Auto-scaling to zero
Serverless platforms automatically scale your application in response to demand, down to zero when no requests are active. This makes it highly efficient for unpredictable or bursty workloads, as you only pay when your code runs. Unlike container clusters that often require minimum instance uptime, serverless functions are ideal for workloads that are idle most of the time.
Cost-effective for spiky workloads
Because pricing is based on execution duration and resource usage, serverless can be significantly cheaper than running containers 24/7. It eliminates the need for preprovisioned compute and helps avoid overprovisioning, a common issue in container clusters. This makes it especially attractive for applications with inconsistent or bursty traffic patterns, such as e-commerce promotions or periodic data processing jobs. When used wisely, serverless can reduce your cloud spend while maintaining elasticity.
Rapid deployment for event-driven logic
Serverless is tailor-made for event-driven architectures, allowing developers to deploy small units of functionality that respond to triggers such as HTTP requests, database updates, or file uploads. This modular approach accelerates development and supports the reuse of components across teams. Since deployment typically involves uploading a function or a zip file, the process is lightweight and fast. Developers can iterate frequently without affecting the entire system, enabling agile experimentation.
- Cons
Cold start latency
Serverless functions can suffer from “cold starts” when a function hasn’t been invoked recently, especially in languages such as Java or .NET. This results in delayed execution due to the time needed to initialize the environment. For latency-sensitive applications, especially APIs with real-time demands, this can negatively affect user experience. Although some providers offer ways to mitigate cold starts (e.g., provisioned concurrency), it adds complexity and cost.
Vendor lock-in risks
Serverless often ties you closely to a specific cloud provider’s services and software development kits. For example, building an application on AWS Lambda using Simple Storage Service triggers, DynamoDB streams, and Identity and Access Management policies creates deep integration that can be hard to port. If you later want to move to Azure or Google Cloud Platform, it may require a significant rewrite. While frameworks, such as the Serverless Framework or Knative, aim to abstract some of this complexity, the reality is that vendor-specific features often lead to lock-in.

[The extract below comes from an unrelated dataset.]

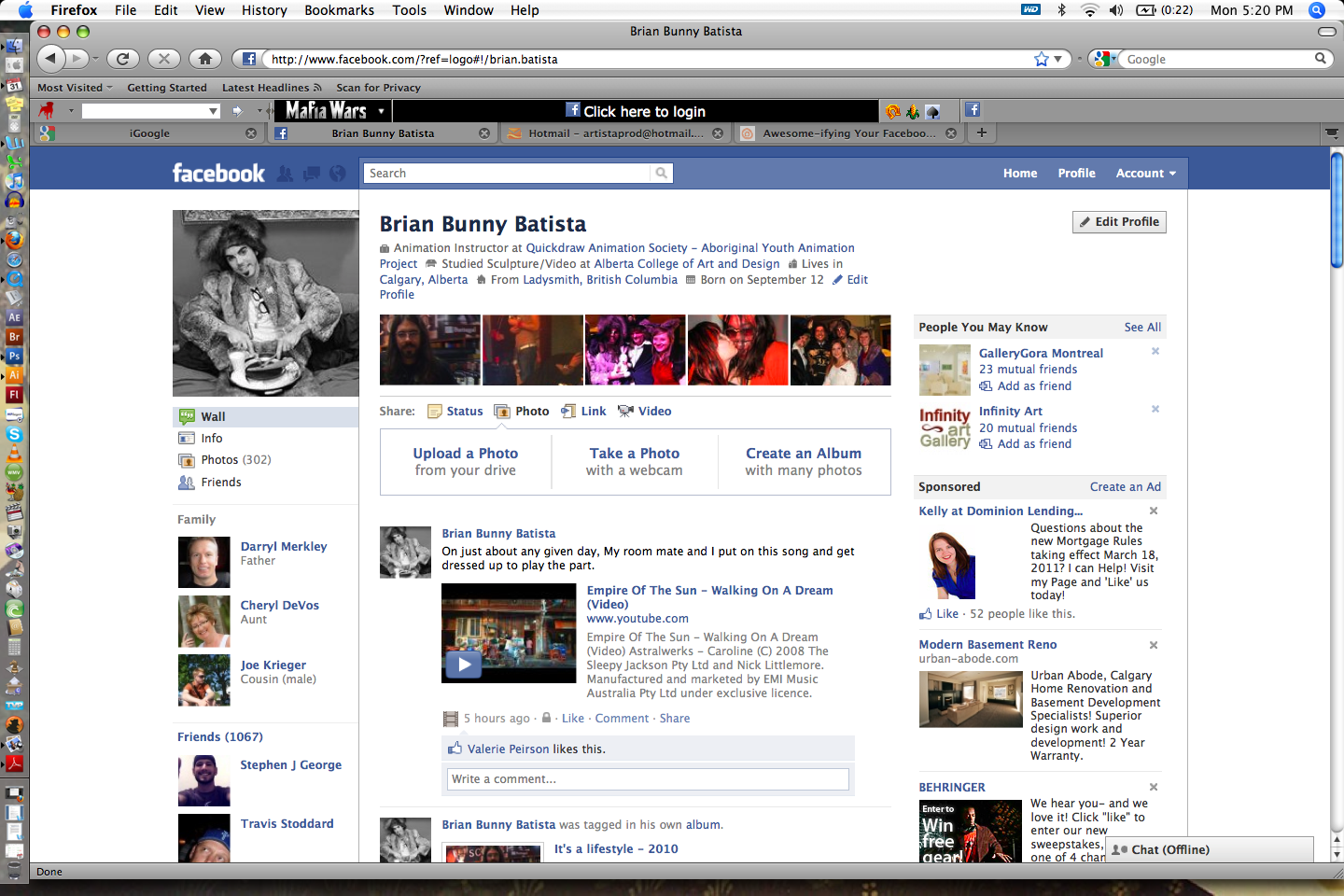Open the messages icon beside friend requests
This screenshot has width=1344, height=896.
[x=311, y=174]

Limited runtime and memory options
Serverless platforms typically place hard limits on function runtime duration, memory allocation, and concurrent executions. These restrictions can make them unsuitable for long-running processes, heavy computational workloads, or applications with complex dependencies. If your service needs consistent high memory, shared state, or graphics processing unit access, serverless may not be the right fit. You’re also constrained by the programming languages supported by the platform, which may not include your preferred tools or libraries.

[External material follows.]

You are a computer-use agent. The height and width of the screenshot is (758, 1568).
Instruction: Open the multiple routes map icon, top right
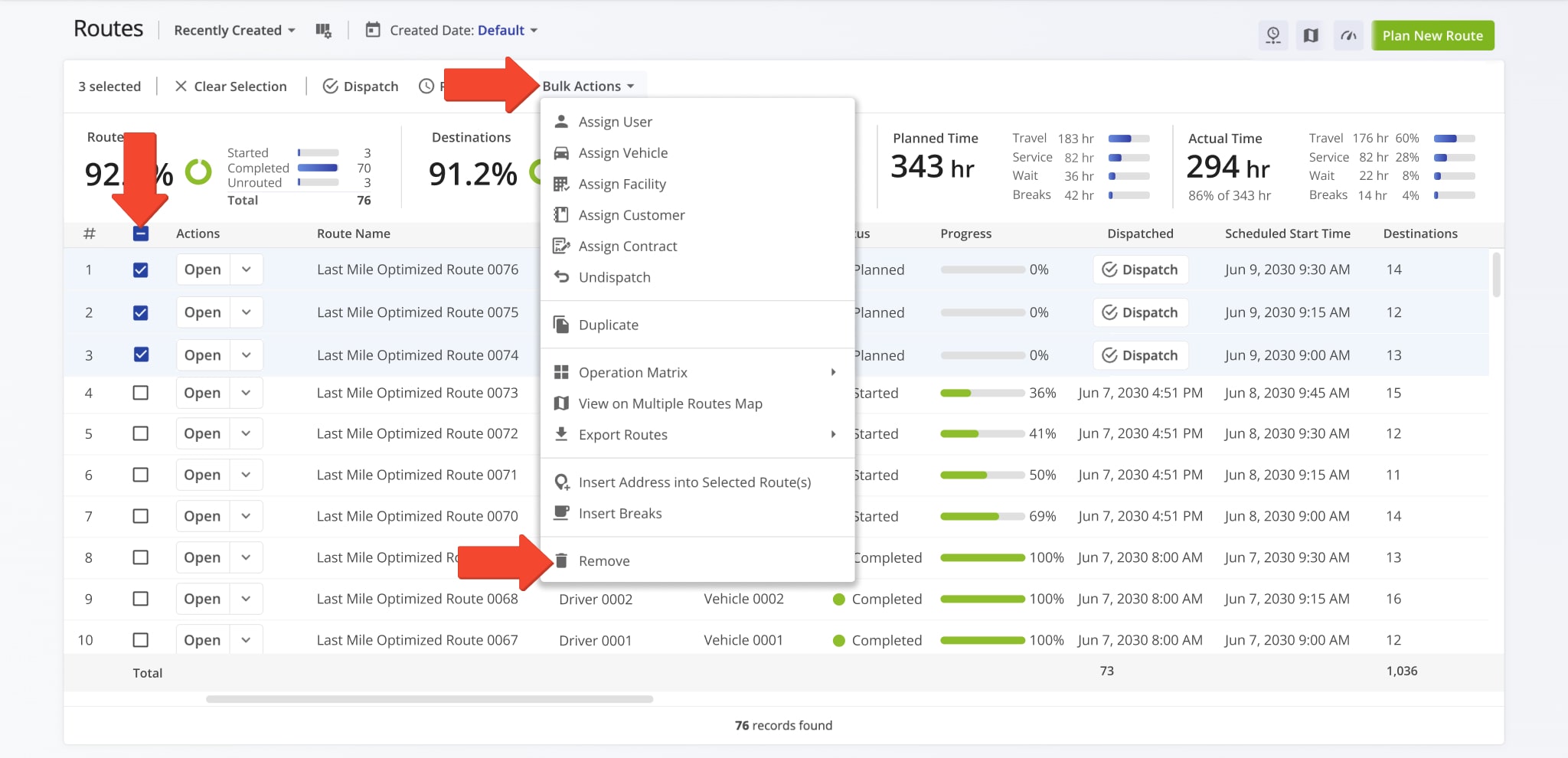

Debugging and monitoring can be complex
Traditional debugging tools don’t work seamlessly with serverless functions due to their stateless and ephemeral nature. Setting breakpoints, tracing errors, or inspecting logs often requires additional instrumentation and tools. Observability becomes more critical, yet more challenging, in serverless environments, especially when functions call each other or span multiple services. Distributed tracing and centralized logging become must-haves, often requiring third-party platforms to gain sufficient visibility.

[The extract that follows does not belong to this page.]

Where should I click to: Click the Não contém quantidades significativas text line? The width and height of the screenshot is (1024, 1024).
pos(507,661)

Pros and Cons of Containers
- Pros
Portability across environments
Containers encapsulate code, dependencies, and environment configuration into a single package. This ensures your application runs consistently across development, testing, staging, and production environments—whether on-prem, in the cloud, or across multiple clouds. This portability minimizes “it works on my machine” issues and enables teams to confidently move workloads between infrastructure providers or environments without significant changes. This is crucial for hybrid-cloud and multi-cloud strategies, where consistency and interoperability are crucial.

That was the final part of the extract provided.